Espero que en 10 años estén aprobados los primeros fármacos que nos permitan tomar el control de nuestros genomas
P. Usted tuiteó el otro día que las personas somos accidentes felices.
R. Me refería al azar en la evolución. Los organismos evolucionan y sus mutaciones son parcialmente al azar. Que un gen evolucione de una manera o de otra se puede considerar un accidente feliz. La evolución depende de sucesos fortuitos que hacen que los resultados sean estocásticos, difíciles de predecir. En ese sentido, el hecho de que los humanos hayan evolucionado como lo han hecho es un poco una cuestión de suerte, o de mala suerte, según la perspectiva de cada uno. Como dijo [el biólogo estadounidense] Stephen Jay Gould, si rebobinas la película de la vida y vuelves a empezar desde el primer organismo en la sopa primigenia, volviendo a ver la evolución durante miles de millones de años, me sorprendería que todo acabe con nosotros hablando en esta entrevista. Hay abrumadoras probabilidades de que acabase con resultados muy diferentes.
P. Entonces, ¿usted no ve la mano de un Dios en ninguna parte en el ADN?
R. Es una pregunta difícil de responder. Sin comentarios [risas].

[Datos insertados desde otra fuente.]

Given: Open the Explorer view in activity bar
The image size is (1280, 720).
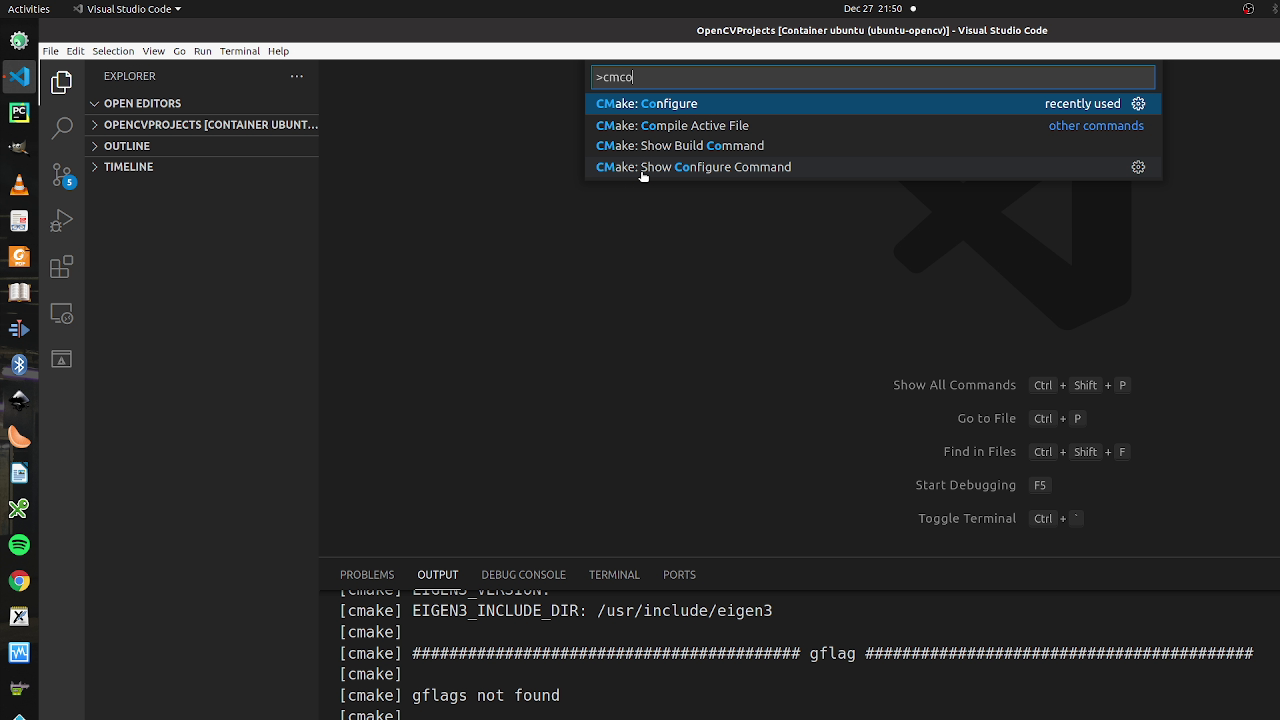Looking at the screenshot, I should (x=62, y=81).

P. Usted apoyó una moratoria sobre la edición de la línea germinal [modificaciones heredables que se llevan a cabo en los óvulos, en los espermatozoides o en los propios embriones cuando son solo una célula], para impedir la creación de bebés modificados genéticamente. Fue en 2019. ¿Todavía apoya la moratoria?
R. No es una cuestión sencilla de blancos y negros, como en la mayoría de los asuntos importantes, pero creo que actualmente hay muy pocas razones para editar la línea germinal. Sí preveo que, en el futuro, habrá más casos, especialmente cuando ya se haya probado más la edición de células somáticas [células que no son ni óvulos ni espermatozoides] e incluso haya fármacos aprobados. Ese podría ser un mejor momento para analizar las ventajas y los inconvenientes de la edición genética de la línea germinal. Por ahora, creo que los riesgos éticos y científicos son demasiado altos como para justificar el escaso número de casos hipotéticos en los que se podría considerar necesaria la edición de la línea germinal.
P. ¿Qué tipo de casos se imagina en el futuro?
R. Bueno, en el futuro puede haber mayor voluntad de editar la línea germinal. Una vez que la edición genética de células somáticas esté lo suficientemente madura como para que haya un alto grado de confianza en su seguridad y eficacia, creo que la gente, con naturalidad, volverá a plantearse la edición de la línea germinal. Actualmente, no creo que deba ser una prioridad.